§ Problem
Please copy the records from the line containing "Task: Open the" through the end of the records, replacing "dropdown" with "drop-down list" and changing nothing else. Leave the pictures out of your answer.

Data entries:
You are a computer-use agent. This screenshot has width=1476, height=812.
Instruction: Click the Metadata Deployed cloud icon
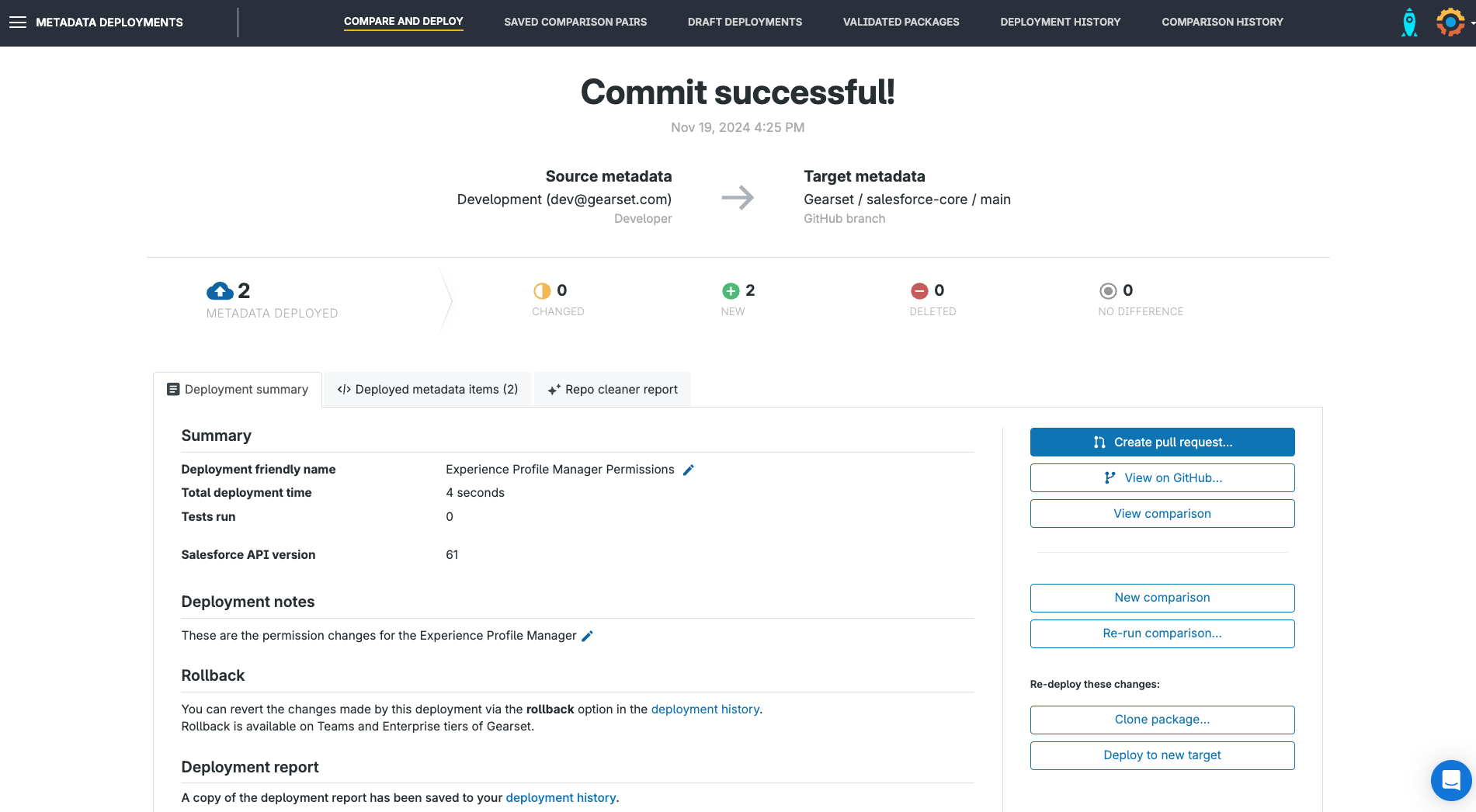coord(220,291)
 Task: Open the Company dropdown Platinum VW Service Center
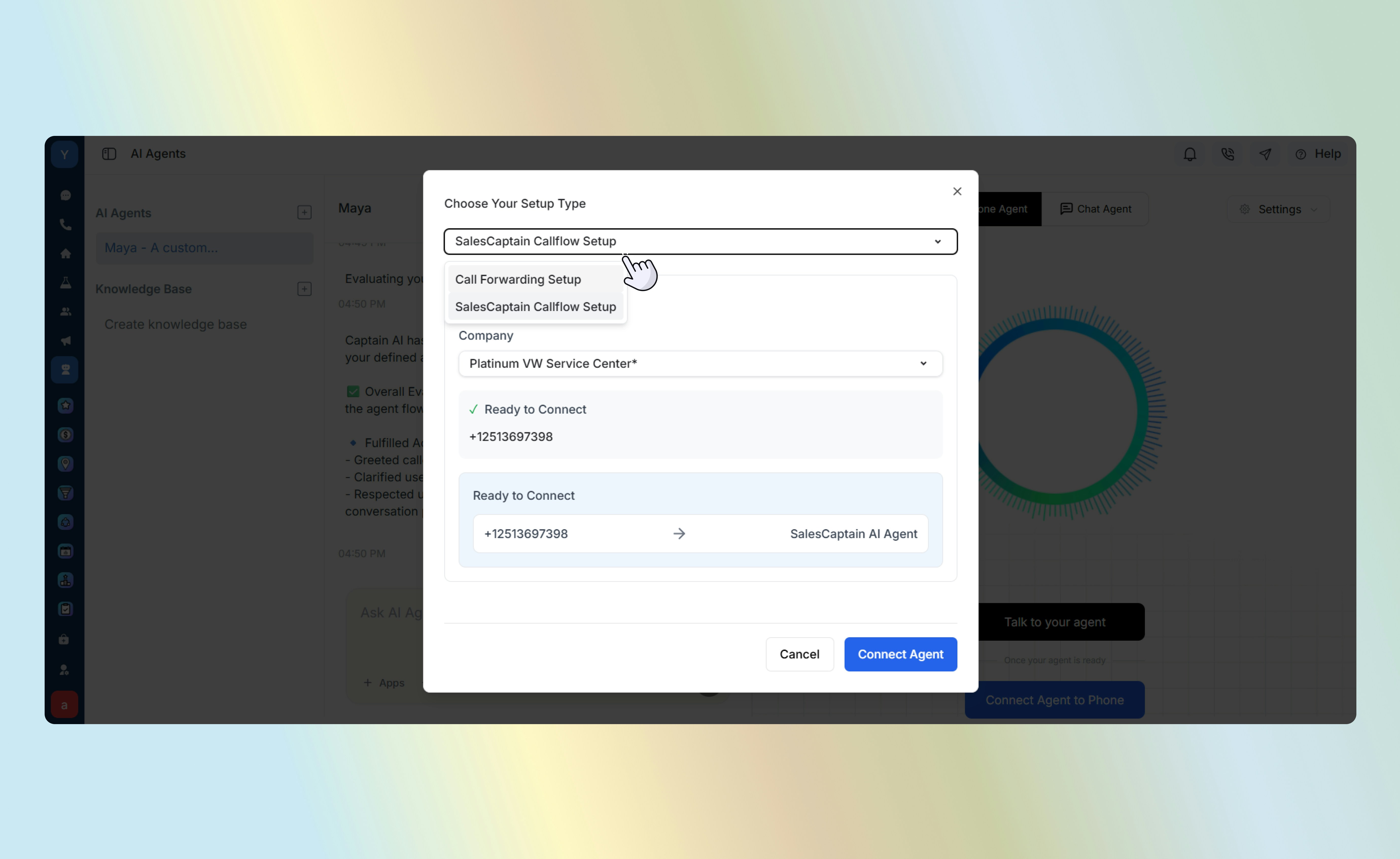700,364
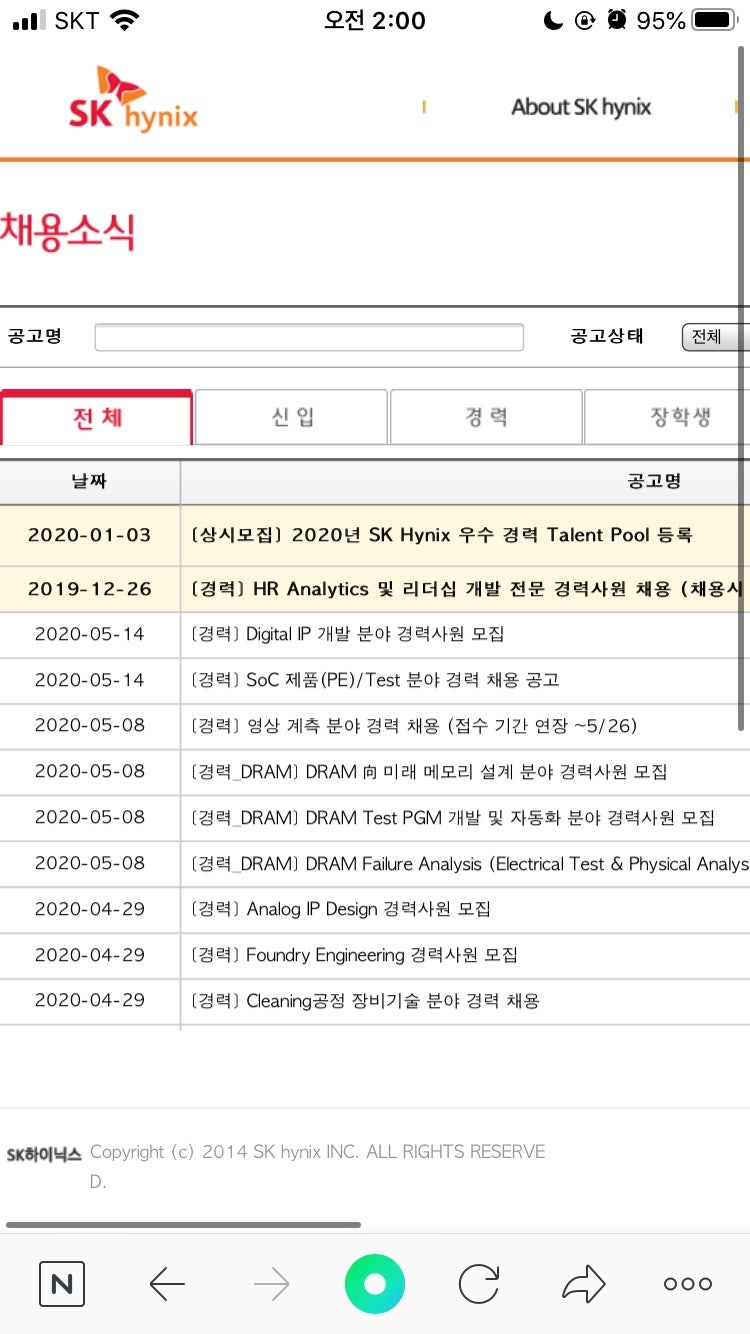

§ Reply
 Task: Open the Company drop-down list Platinum VW Service Center
700,364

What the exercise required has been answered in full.